若い頃、友だちになれるかなれないかの基準は、別に意識したわけではないが、本を読む人かそうでないかだった。待ち合わせ場所を本屋にしたら、長時間待つのもいいし、例えすっぽかされたところで気にならない。気が向いたら会おうという感じの待ち合わせもあった。話題も本なら尽きない。喫茶店で向き合ってお互いに読書で平気。逆に言うとそれ以外の話題がないのだから、当然友だちは少ないというよりもあまりいない、できるわけがない。年を取ると、相変わらず世情には疎くても日常生活の幅は広がるので本以外の話題もあるようになる、それでも狭いことは狭いけど。何が言いたいかというと、本のことを話せる友人などひじょうに少ないということ。そういえばこの間、今の時代などもっとそうだろうなと思って娘に聞いたら「本は好みが全然違うから話題にしない」ということだった。よって一般的な話題もカバーするそうだ。自分にはそういうセンスがない。

という中でたまたま好みに接点のある友人がいると感動する。そういう貴重な友人と宮本輝の話をしたことがなかった。自分も長いこと読んでなかったし、でも好きだったことがあったことは確かでこの本をその友人から借りて読んだ。小説の感動というのはノンフィクションだとか評論のような感動とは質が違って、岩の中の水脈みたいな感じで染み入ってくる。これは大変に良かった。金に糸目をつけない豪華本ばかりつくっている編集者兼ライターが主人公と聞いた時に「そんな理想的な設定だったらいいでしょうよ」と思ってそれほど興味をもったわけではないが、浅はかこの上ない直感を誰にともなく詫びたくなりました。涙を落とさせてしまうと溜まりが少なくなる感じがあるだろうけど、落ちないところで維持させることで内部の溜まりをそのままに感情の膨らみを大きくするんだな。いやはや、良かった。宮本輝の、別のも読もう、でも注文した本も積んである…。
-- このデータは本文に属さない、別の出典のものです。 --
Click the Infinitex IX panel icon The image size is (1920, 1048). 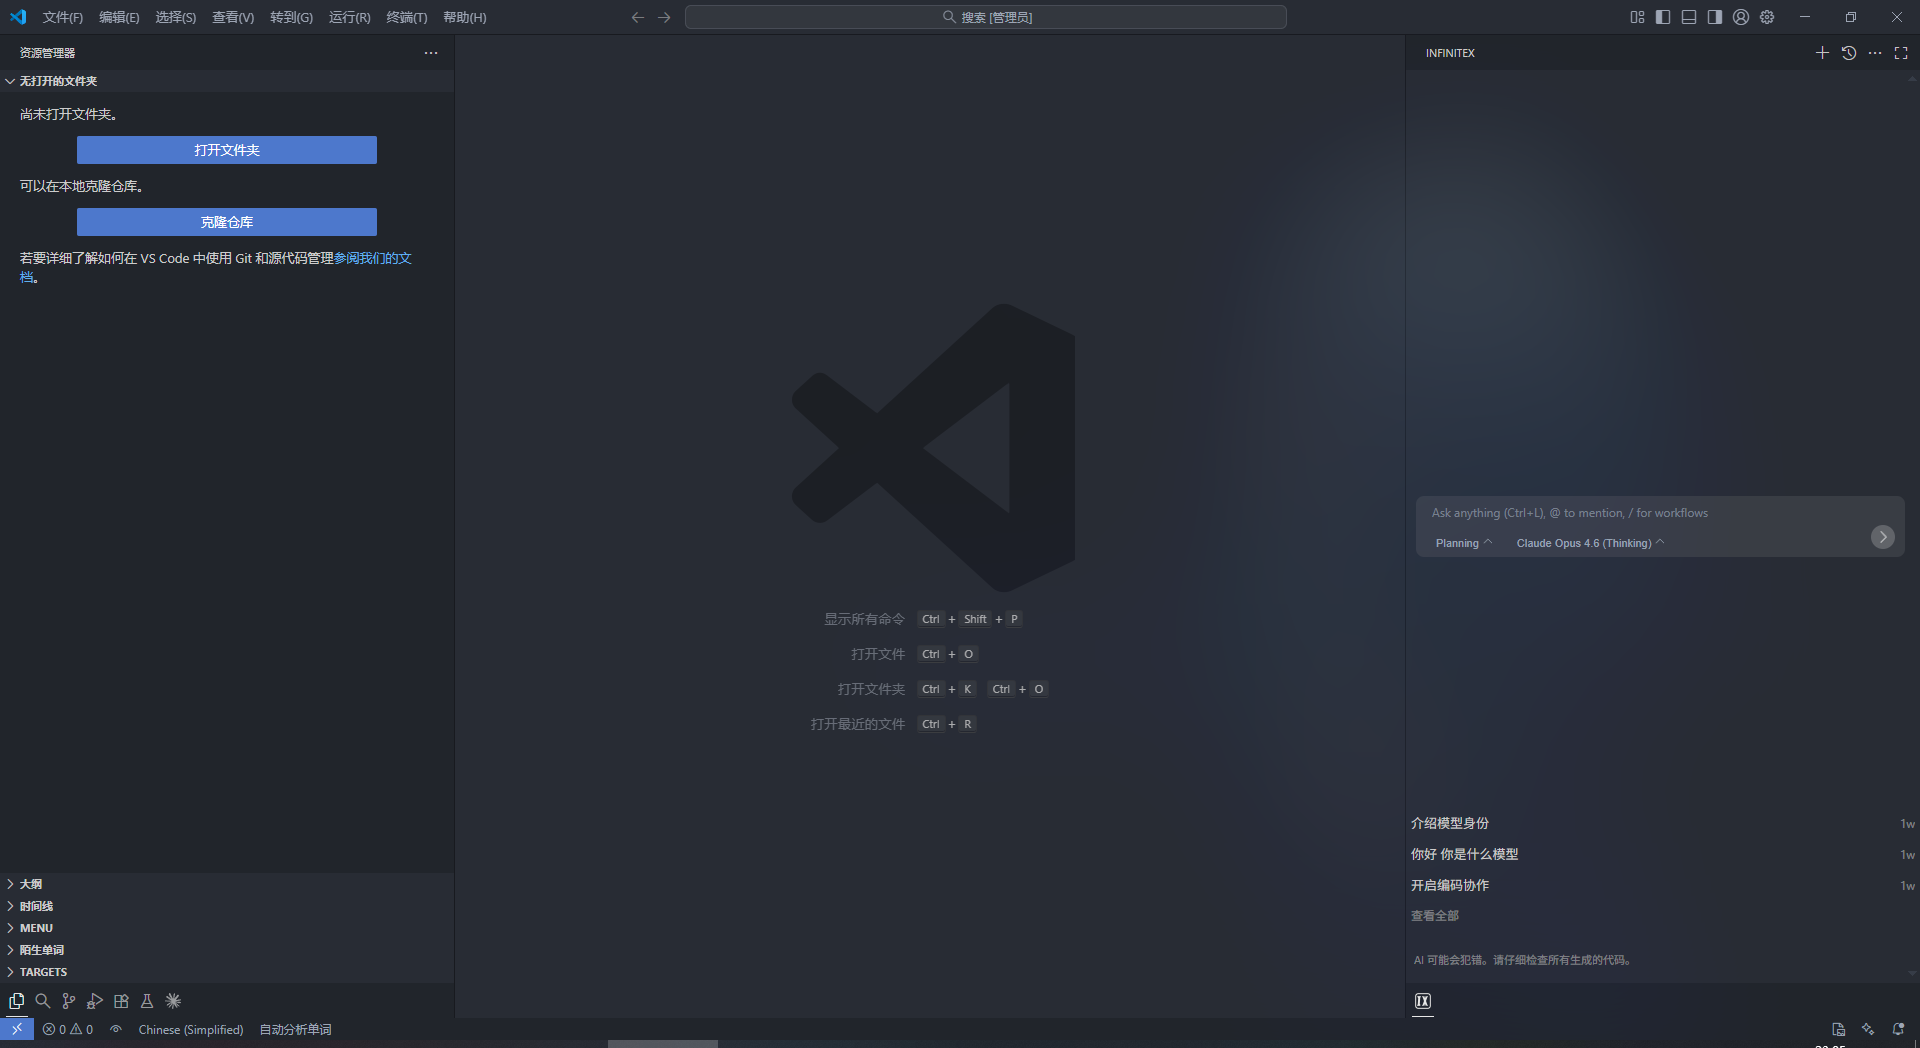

by kienlen | 2014-09-18 08:56 | 読み物類 | Comments(0)

お外で1日

遠出したわけでもないのに1日中外にいた。ちょっと見たいものがあって図書館へ。そこで少し仕事しようと思っていたができずに雑誌を読んだ。面白かった。本を借りるのは我慢して午後から、イベントへ。大学の先生たちが珈琲をテーマにそれぞれの専門分野からトークするという企画。ちょっと仕事の区切りをつける意味で行ってみることにしたものだが、やはり、面白いというわけにはいかなかった。ま、当方の年齢のせいってことにしておこう。若い人はこれで楽しめたのだろう、きっと。途中退出もせず最後までいた。長かった。夫の店で夕食にしよう、でも少し早いかなと思ったら、タイ人達が宴会をしていたので店に入ることができた。

キノコの唐辛子和えが出て来た。これは傑作、すごく美味しかった。裏メニューでしかないようなのが残念。そこに若いお兄ちゃんがひとりで入ってきて、タイにも行ったことがあるとのことだし共通の知り合いなんかもいて、楽しくお話をしていたら、常連さんが来て一緒に話す。ここのところ店はかなり暇だったが、今日は繁盛していて、少し手伝った。といっても買い物くらいだが。帰宅すると息子がいた。夕食を食べた後のようだった。このところ一人だったからご飯の量なんてわずかだし、おかずもそんなに要らなかったので息子の量を忘れていたが、やはりすごい。ご飯も肉もどんどん終わる。たくさん食べられて羨ましい。さて、明日は仕事しないと。このところ油断している。